→ **WHAT IS EXPECTED**:
Take from the entries below the stretch from the line with "Task: Collapse the" through the line with "This screenshot has", and return it exactly, leaving the pictures out.

→ **INFORMATION PROVIDED**:
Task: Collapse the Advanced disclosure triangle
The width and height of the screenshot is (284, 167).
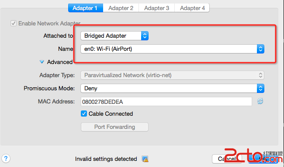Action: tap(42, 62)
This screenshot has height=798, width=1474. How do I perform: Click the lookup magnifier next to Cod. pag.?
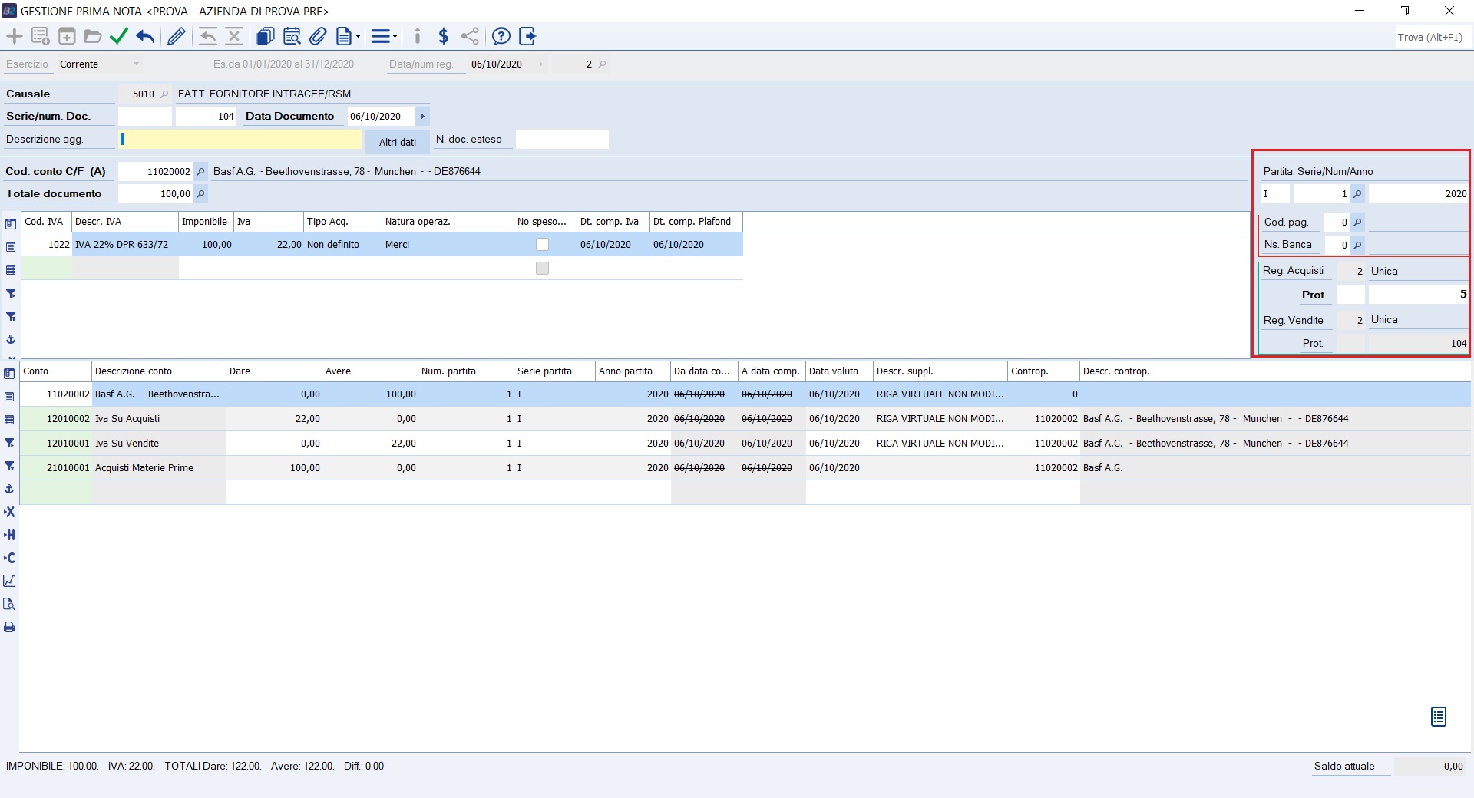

...

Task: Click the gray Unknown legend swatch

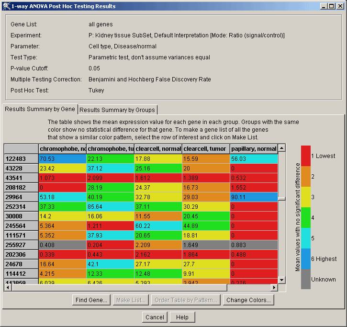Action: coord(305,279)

→ **RESULT**:
Task: Collapse the Advanced disclosure triangle
The width and height of the screenshot is (284, 167).
Action: tap(42, 62)
This screenshot has height=798, width=1474. How do I perform: Click the lookup magnifier next to Cod. pag.?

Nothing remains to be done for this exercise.